- Education: Johns Hopkins University
- Scientific career
- Fields: Molecular biology
- Workplaces: Harvard University

= Jay Winsten =

American academic

Jay Winsten is an associate dean at the Harvard School of Public Health and the Director of the School's Frank Stanton Center for Health Communication. He is best known for his work in social marketing, spearheading high-profile national social campaigns on designated driving, youth violence, and youth mentoring. He also serves as Senior Communications Advisor to the United Nations Special Envoy for Malaria.

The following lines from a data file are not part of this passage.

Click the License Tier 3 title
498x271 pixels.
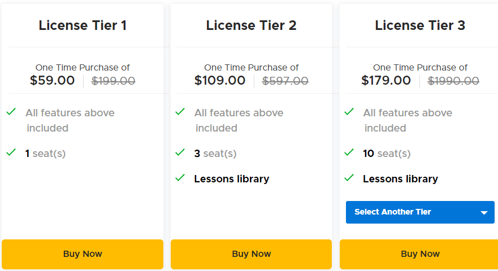pyautogui.click(x=420, y=25)
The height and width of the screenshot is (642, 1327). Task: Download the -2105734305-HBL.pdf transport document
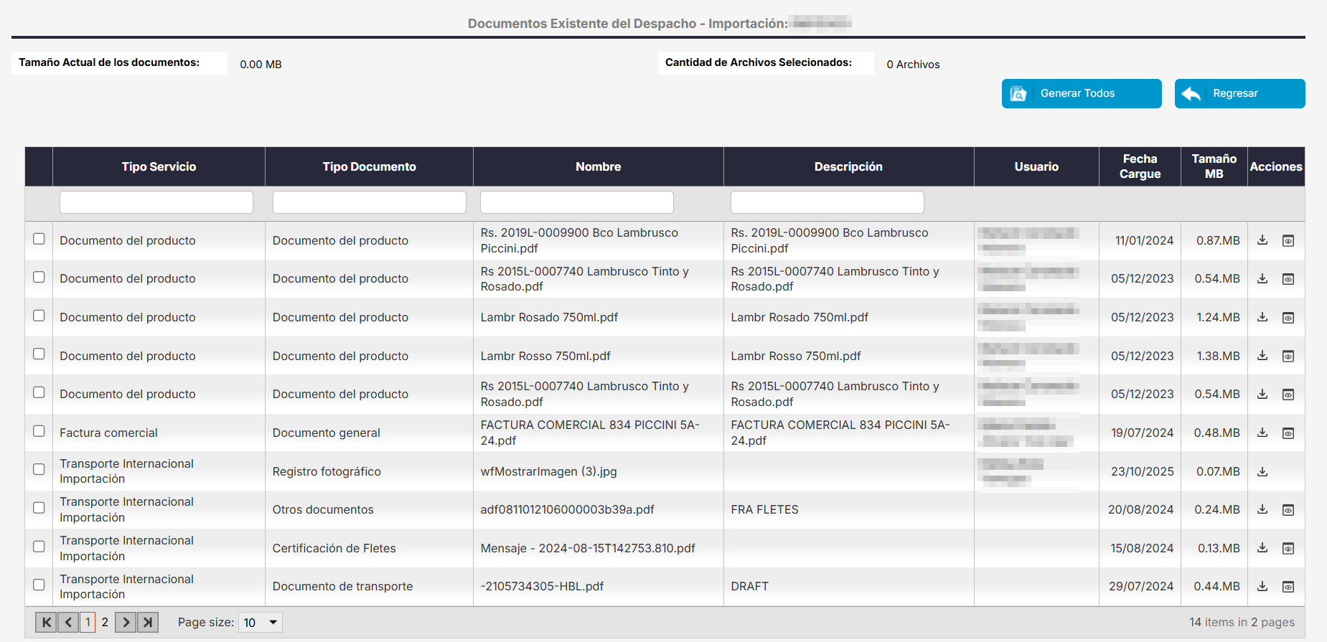1262,586
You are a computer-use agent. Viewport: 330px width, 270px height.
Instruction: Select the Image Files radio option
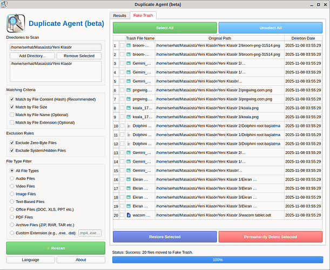[12, 194]
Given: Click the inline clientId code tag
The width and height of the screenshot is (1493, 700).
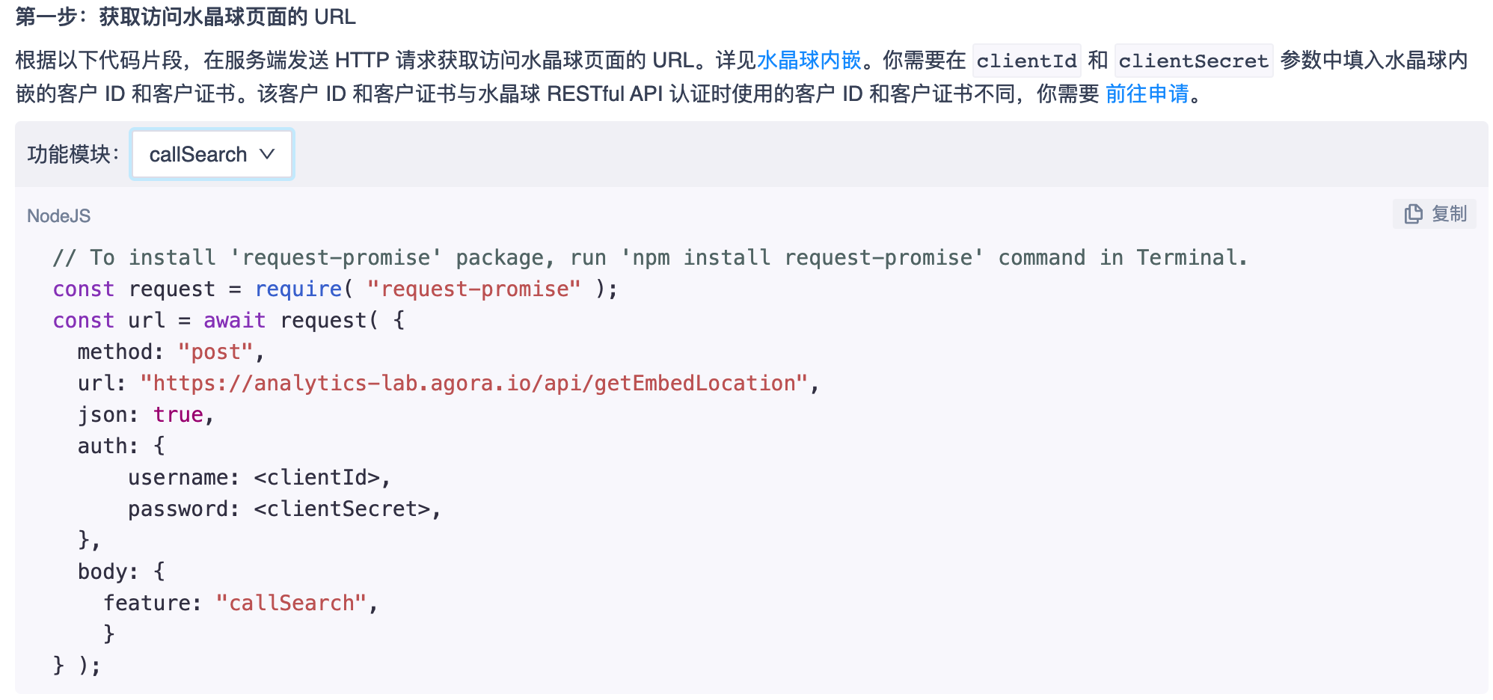Looking at the screenshot, I should [1026, 61].
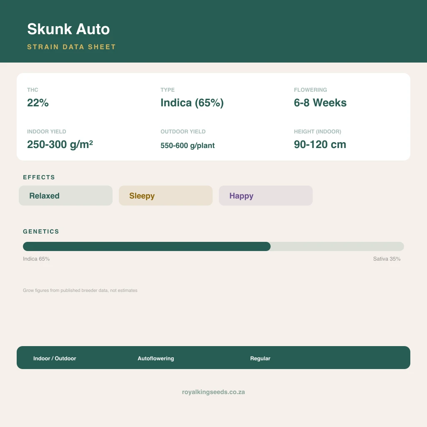Choose Regular in bottom bar

coord(260,358)
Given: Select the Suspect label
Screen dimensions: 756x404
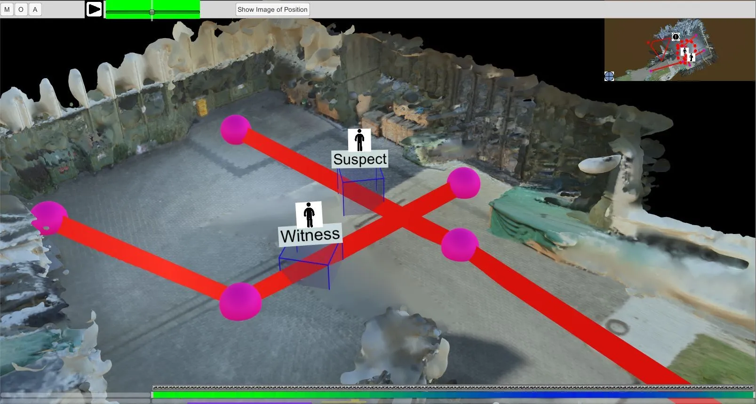Looking at the screenshot, I should (x=360, y=160).
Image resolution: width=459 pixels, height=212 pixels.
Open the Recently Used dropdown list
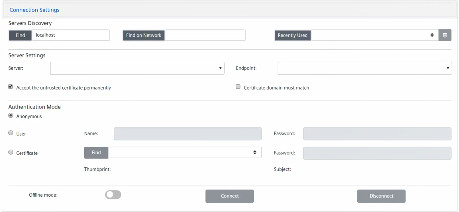tap(374, 35)
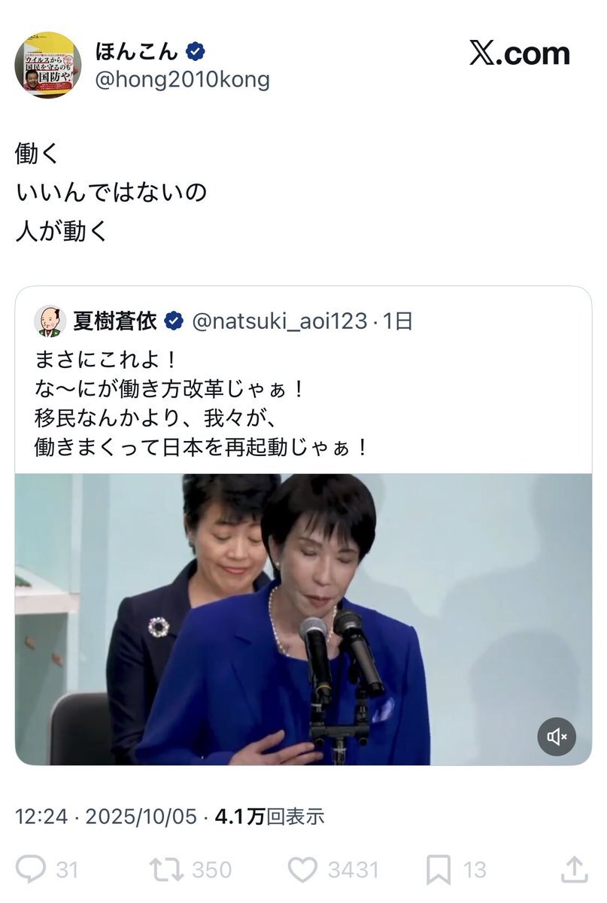Open the 12:24 · 2025/10/05 timestamp
Screen dimensions: 607x903
click(x=106, y=816)
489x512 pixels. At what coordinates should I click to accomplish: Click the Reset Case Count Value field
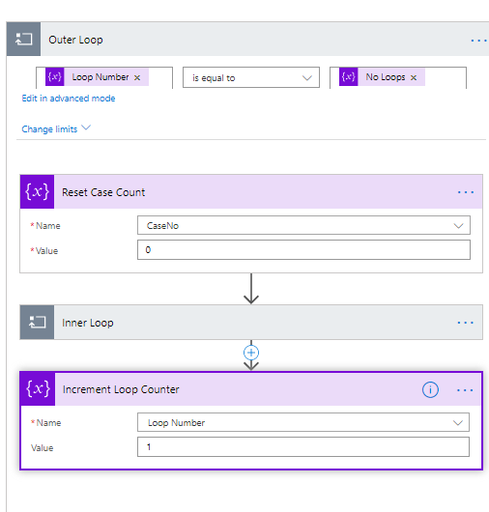pos(303,250)
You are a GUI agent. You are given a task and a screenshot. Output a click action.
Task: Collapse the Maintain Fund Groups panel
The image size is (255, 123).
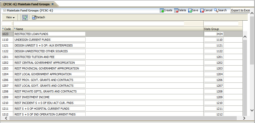(4, 11)
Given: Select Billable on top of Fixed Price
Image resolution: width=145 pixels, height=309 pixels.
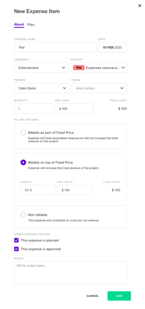Looking at the screenshot, I should (x=23, y=163).
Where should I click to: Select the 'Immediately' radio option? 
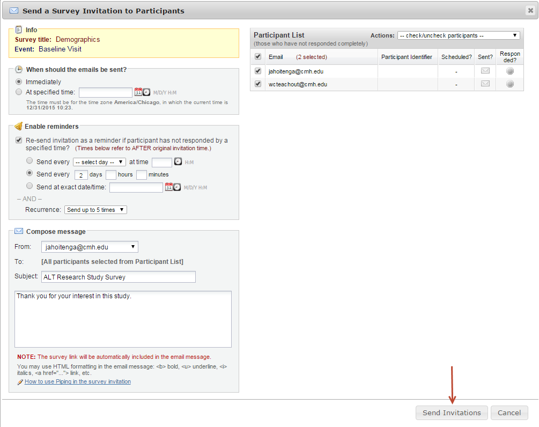pyautogui.click(x=19, y=82)
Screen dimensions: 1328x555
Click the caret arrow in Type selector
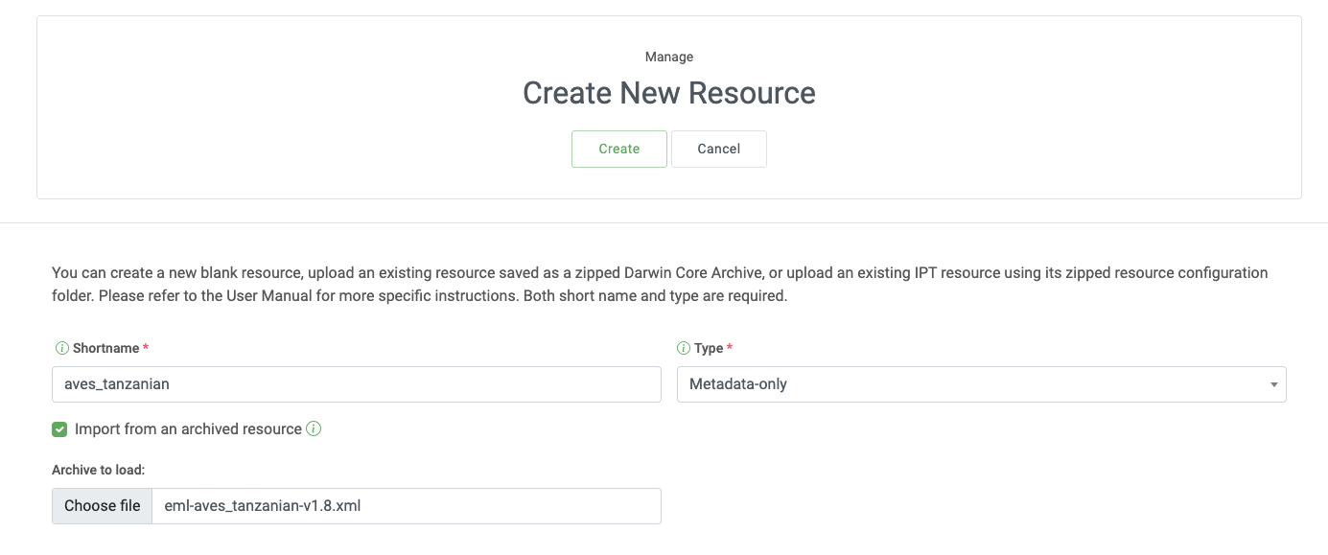(x=1273, y=384)
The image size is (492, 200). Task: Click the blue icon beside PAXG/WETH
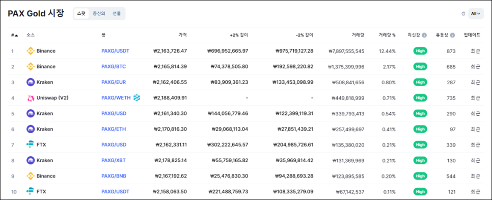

Trained as a molecular biologist, Winsten served as co-editor of the three-volume work, Origins of Human Cancer with Nobel laureate James Watson and Howard Hiatt, dean of the Harvard School of Public Health. Winsten's 1985 study, Science and the Media: The Boundaries of Truth, was praised by the Columbia Journalism Review as a "landmark study on the relationship between science and the press."

==Social campaigns==

===Designated drivers===

As founding director of the Center for Health Communication, Winsten was the driving force behind the Harvard Alcohol Project, which introduced and popularized the social concept of the designated driver in the United States in the late 1980s, and is credited for contributing to lower rates of driving under the influence. The Harvard Alcohol Project solicited involvement from the broadcasting industry to spread the concept not only through public service announcements and news coverage, but through the inclusion of designated driving themes and references in popular television programs. The campaign is considered the first successful effort to mobilize the Hollywood creative community on a large scale to promote health messages, having facilitated use of the campaign theme in more than 160 prime time shows during the 1988-1992 television seasons. Sparking a national movement, with endorsements by renowned leaders in a broad range of professional fields, the strategy pioneered by the campaign was later emulated by other interest groups.

===Youth violence===

Following the success of the Harvard Alcohol Project, Winsten and colleagues used the same approach in a second social marketing initiative, The "Squash It!" Campaign to Prevent Youth Violence, launched in 1994. "Squash It!" centered around the use of the "squash it" phrase and an associated hand gesture to promote a social norm of walking away from potentially violent confrontations by framing it as "cool" and smart, rather than cowardly. The "Squash It!" meme was incorporated in a wide variety of television programs, films, and rap songs. The "squash" gesture, based on the time-out signal in sports, is performed by bringing the palm of a flat hand down onto a vertical clenched fist, forming a stylized "T". Though not considered as successful as the designated driver campaign, based on a national survey of junior and senior high school students, "Squash It!" was found to be particularly influential with African-Americans, its primary target group.

===Youth mentoring===

Winsten headed a communications task force which helped to plan the 1997 Presidents' Summit on America's Future in Philadelphia, chaired by General Colin Powell. As an outgrowth of the Summit, Winsten and colleagues began to shift focus to youth mentoring with the launch of the Harvard Mentoring Project, organizing a year-round national media campaign from 1998 to 2001 with support from the major broadcast television networks. In 2002, the campaign developed into National Mentoring Month, a focused campaign held each January to recruit volunteer mentors for at-risk youth. National Mentoring Month won the support of three successive U.S. presidents, Bill Clinton, George W. Bush, and Barack Obama, helping to establish mentoring as an important national priority.